Le matériel est beau, le plateau central très bien illustré. Il représente la table ronde au milieu, vue du haut, avec de grandes colonnes séparant les différentes provinces se situant tout autour de la table ronde. Chaque joueur dispose d’un plateau individuel, et une autre partie représentant le domaine du roi se place à proximité du plateau principal.
Au début d’un tour chacun lance 4 dés, 3 pour son chevalier et 1 pour Merlin. Il n’y a qu’un seul Merlin que tout le monde peut faire déplacer. En fonction des actions que l’on souhaite effectuer le joueur va utiliser ses dés pour déplacer son chevalier (ou Merlin mais une seule fois par tour puisqu’il n’y a qu’un seul dé Merlin par joueur) autour de la table ronde. En fonction de la case sur laquelle il s’arrête il va pouvoir effectuer l’action correspondante. En vrac il peut construire un manoir, échanger une carte objectif qui ne lui convient pas, échanger une influence qu’il a préalablement posé dans une province contre un drapeau, ou contre un bouclier, ou contre le placement d’un de ses serviteurs dans une province. Il peut aussi gagner des PV équivalents au nombre de boucliers/d’influences/cubes qu’il possède, etc… Il pourra aussi récupérer le Graal ou Excalibur qui donnent droit bien sûr à des bonus intéressants.
– centre du plateau et roue des actions –
Un des éléments qui nous a vraiment plu c’est la planification des déplacements. Au début du tour on lance donc ses 4 dés. A chaque phase de déplacement on va en choisir un pour faire avancer son chevalier (ou Merlin) du nombre de cases indiqué par le dé. Il y a plusieurs possibilités pour modifier la face du dé, ou le sens de déplacement durant la partie pour réussir à tomber sur l’action qui nous intéresse. Cela oblige à une vraie anticipation et avoir plusieurs coups d’avance. Bien trouvé!

********

**TRAVAIL À FAIRE:** Recopiez fidèlement tout le passage de l'extrait source qui va de « Le matériel est » jusqu'à « du plateau principal. ».

**SEGMENT DE DONNÉES:**
********

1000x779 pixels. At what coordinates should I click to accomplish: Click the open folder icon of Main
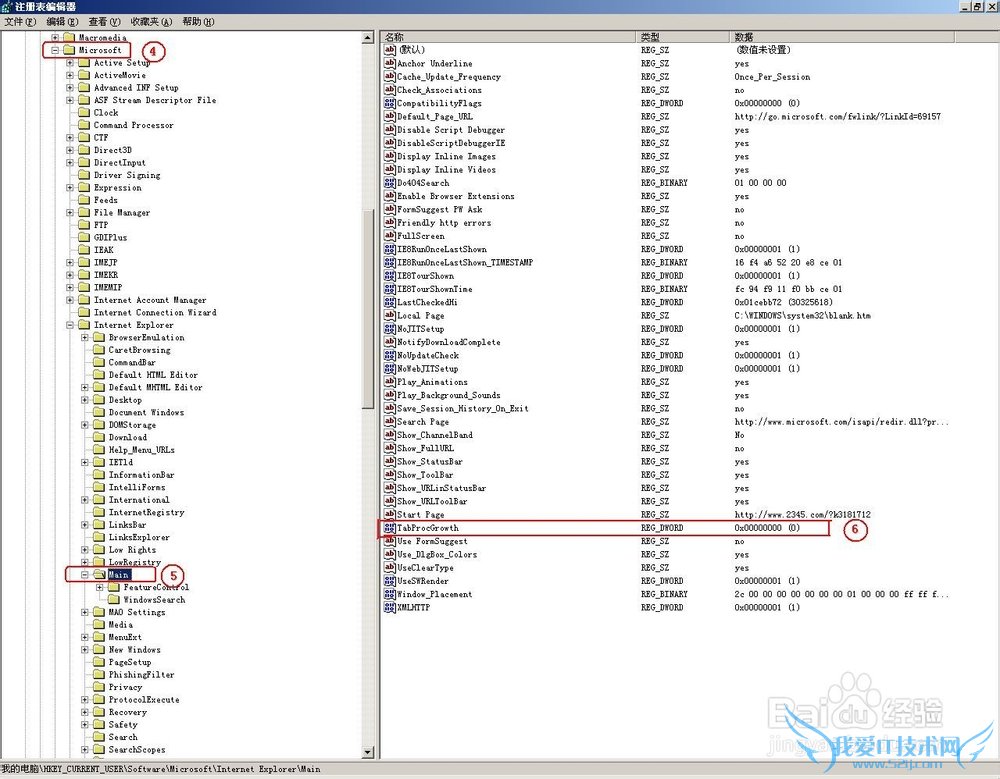coord(99,575)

********

**CORRIGÉ:**
Le matériel est beau, le plateau central très bien illustré. Il représente la table ronde au milieu, vue du haut, avec de grandes colonnes séparant les différentes provinces se situant tout autour de la table ronde. Chaque joueur dispose d’un plateau individuel, et une autre partie représentant le domaine du roi se place à proximité du plateau principal.